Lahan yang digunakan adalah bekas tebangan A2 yang masuk wilayah KRPH Campurdarat.
Beberapa klarifikasi dilakukan baik melalui sambungan telepon ke pihak yang terkait langsung maupun melalui surat resmi yang dialamatkan ke pihak Perhutani Jawa timur tentang ijin penggunaan lahan tersebut karena penggunaannya untuk usaha cafe.
Diawal pernyataan pihak yang terkait langsung terkesan menutupi fakta yang ada.
“Bisa menanyakan kepada pihak LMDH Campurdarat dengan ketuanya Mualim” isi pesan Yusmanto selaku KRPH Campurdarat yang membawahi wilayah tersebut dan enggan menjelaskan lebih lanjut.
Bahkan pihak Budi selaku pengelola tempat tersebut ketika dihubungi melalui sambungan telepon hanya menjelaskan secara singkat.
“Ijinnya dari LMDH, PKS bukit jodo, Perhutani, serta pihak Dinas Pariwisata sudah juga kita miliki diawal sebelum pembangunan dimulai. Apalagi tempat ini termasuk juga rentetan wisata bukit jodo yang sampai sekarang kurang menggebrak.” jelas Budi selaku pengelola cafe tersebut.
Pernyataan berbeda dinyatakan oleh Budi Irianto selaku Ketua Lembaga Masyarakat Desa Hutan (LMDH) Desa Pakisrejo Kecamatan Tanggunggunung yang juga pengelola Bukit Jodo.

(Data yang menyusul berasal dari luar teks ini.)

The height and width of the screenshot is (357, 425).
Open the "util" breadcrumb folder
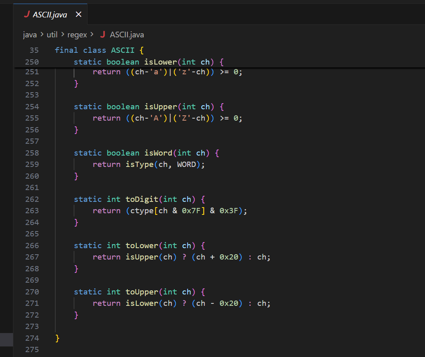52,35
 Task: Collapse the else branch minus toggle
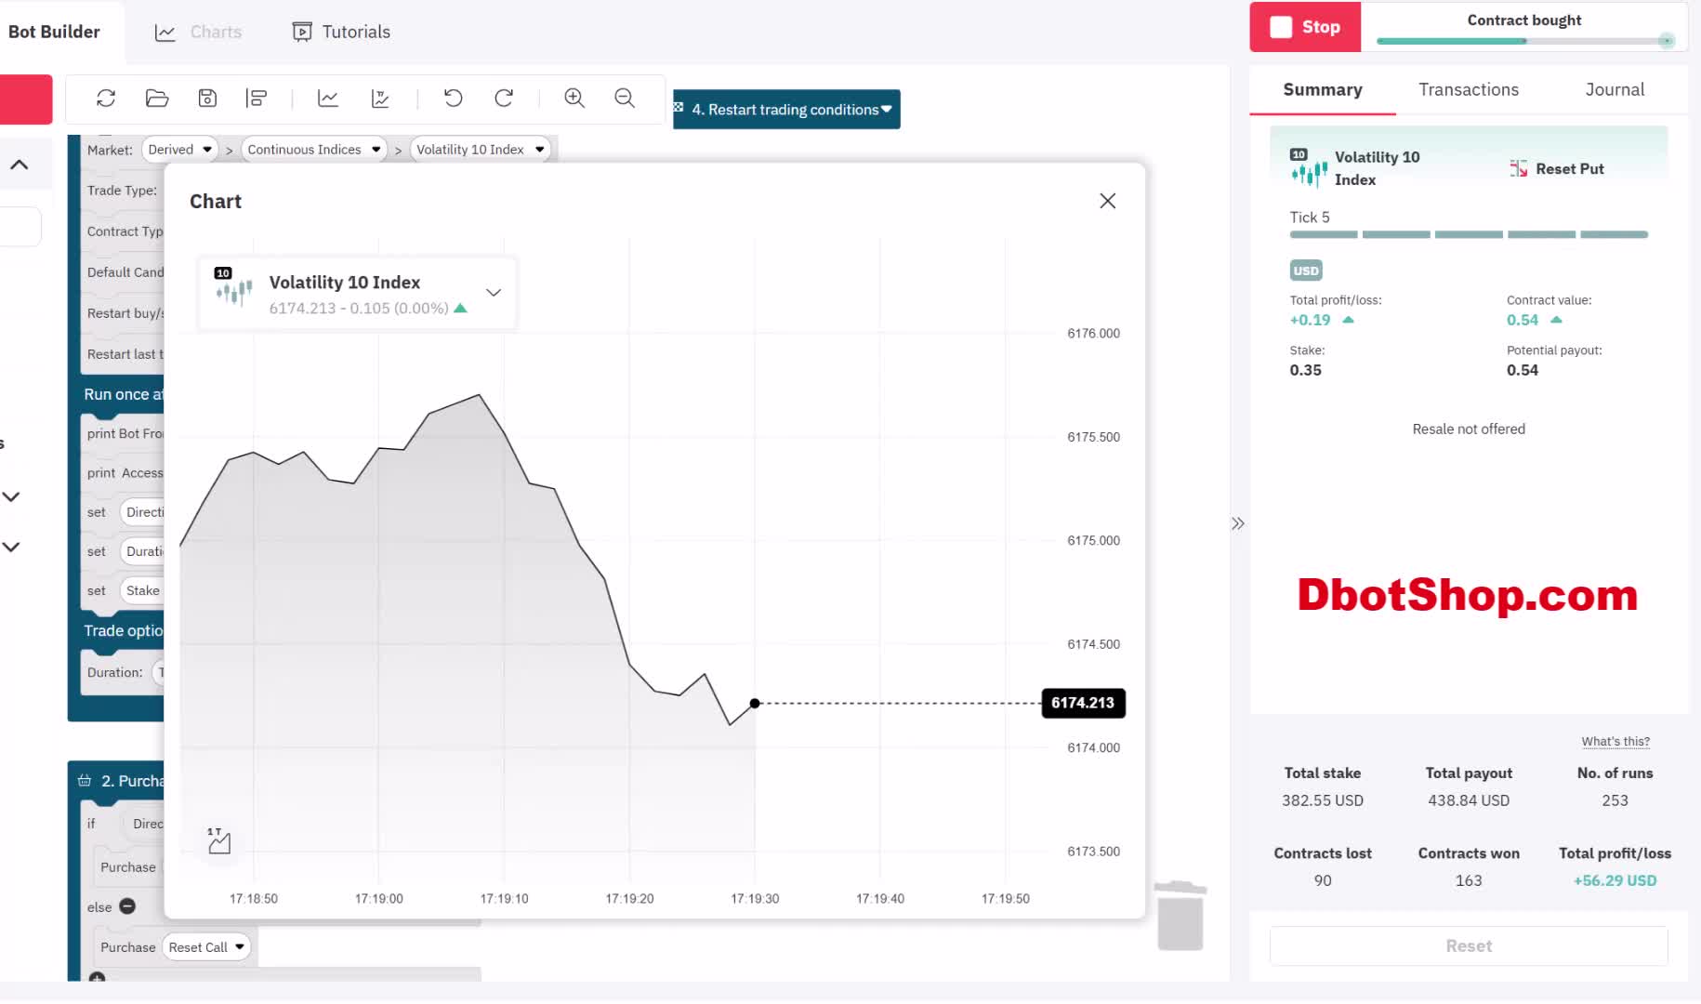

“Wilayah tersebut sudah bukan lagi ranah wilayah kami sehingga adanya pembangunan bukan tanggungjawab kami lagi’ jelas Budi Irianto melalui pesan singkat.
Inspeksi Mendadak (sidak) juga dilakukan oleh Satuan Kerja Perhutani Blitar dengan adanya surat yang kirimkan sebelumnya ke pihak perhutani Jawa timur tetap membuat pembangunan tempat tersebut dilakukan tanpa memperhitungkan ekosistem yang ada. Hal tersebut juga dibenarkan Yusmanto yang didampingi Andik warga Desa Pakisrejo Kecamatan Tanggunggunung dan Tri yang merupakan rekan Andik ketika dikonfirmasi (17/10)
“Senin sore pihak perhutani blitar datang untuk sidak dan kita sudah menjelaskan semuanya bahkan kita sudah memberikan bukti terkait surat peringatan karena pembangunan tersebut belum mengantongi ijin” jelas Yusmanto.
Bahkan ada hal unik ketika perjanjian kerjasama ternyata baru dibuat setelah sidak tersebut.
“Untuk perjanjian kerjasamanya baru kita buat kemarin setelah sidak itu” jelas Yusmanto yang juga dibenarkan oleh Andik .
Tri selaku rekan Andik juga ikut menjelaskan terkait prosedur perijinan perhutani yang menurutnya lama dan sulit.
“Kita melakukan langkah pembangunan dulu meskipun belum mendapatkan ijin karena pengurusannya yang lama sekitar 3 sampai 5 tahun baru ijin keluar, sehingga kami kira pembangunan tersebut tidak ada masalah” jelas Tri.
Hal unik juga terjadi baik diawal konfirmasi maupun sampai berita ini diturunkan selain pernyataan yang selalu berubah-ubah ternyata pihak Yusmanto selalu mengajak untuk menyelesaikannya secara kekeluargaan.
“Kita adalah saudara alangkah baiknya kalau permasalahan ini bisa diselesaikan secara kekeluargaan jangan sampai mencuat kepermukaan baik media maupun pimpinan kami” jelas Yusmanto berkali-kali baik melalui sambungan telepon maupun bertemu langsung.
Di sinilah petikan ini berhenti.